6.  In several ways Sarigul does not fit the mold of a 
 
ISTANBUL 00000118  002 OF 002 
 
 
Turkish politician: 
 
--  He is proud of his outreach to minority communities.  He 
has appointed an Armenian deputy mayor (who participated in 
our meeting), and supports opening the border with Armenia. 
He is pro-Israel and was very impressed by Israeli President 
Peres, with whom he met nine months ago.  He has publicly 
criticized Erdogan's Davos behavior, and visited the Israeli 
consulate after the Davos incident to deliver this message 
personally to the Israeli Consul General.  (These positions 
manifestly must be driven by principle, since even in Sisli 
the minority communities are too small to influence elections 
and nationally voters strongly support Erdogan's actions.) 
 
-- He is as interested in and familiar with international 
affairs as with domestic affairs.
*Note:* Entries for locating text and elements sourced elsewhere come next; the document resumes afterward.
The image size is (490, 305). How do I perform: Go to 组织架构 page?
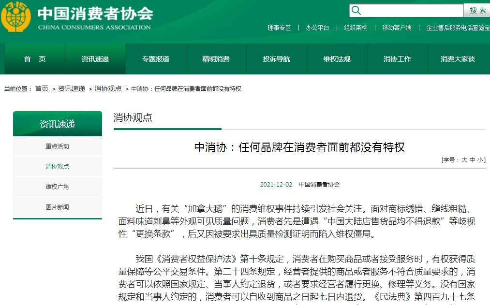coord(356,28)
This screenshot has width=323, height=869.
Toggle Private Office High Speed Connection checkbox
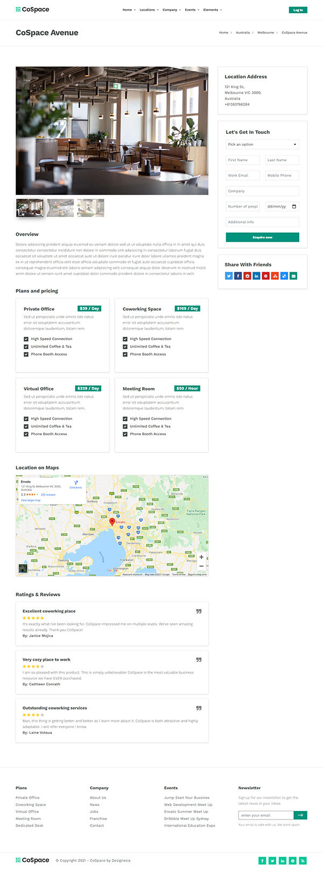point(26,339)
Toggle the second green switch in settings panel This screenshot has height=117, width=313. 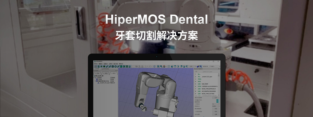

He considers himself to be 
something of a diplomat (again, in pointed contrast to 
Erdogan, who relishes his reputation as a street fighter), 
and claims to be as familiar with international issues as 
with domestic issues.  His office is filled with pictures of 
him meeting with international religious and political 
figures. 
 
-- He is an unabashed fan of the U.S. and of EU accession. He 
believes that Turkey can be the leader of the Middle East and 
Central Asia, with the U.S. as its "main ally."  He has 
opened an EU Center at the municipal building, and is working 
on a waste management program with the EU. 
 
------- 
Comment 
------- 
 
7.  During our meeting, Sarigul repeatedly compared himself 
to U.S. President Obama, but in fact he more closely 
resembles the man he hopes to succeed:  Turkish Prime 
Minister Erdogan.  Both are charismatic, natural leaders, who 
breed intense loyalty in their followers.  Both are tireless 
campaigners and workaholics, tightly focused on constituent 
services and outreach.  Both know how to raise the money 
needed to fund their ambitions.  Both have short fuses and 
explosive tempers.  But, whereas Erdogan is openly religious 
and proud of his working class roots, Sarigul is secular and 
fancies himself to be urbane.  The Turkish commentariat has 
long bemoaned the absence of a competent secular opposition 
party with credible leadership and modern organizational 
capabilities.  Just as Erdogan emerged from Istanbul to 
displace bland, tired party leaders on the right, Sarigul may 
be the Istanbul voice to rejuvenate the left.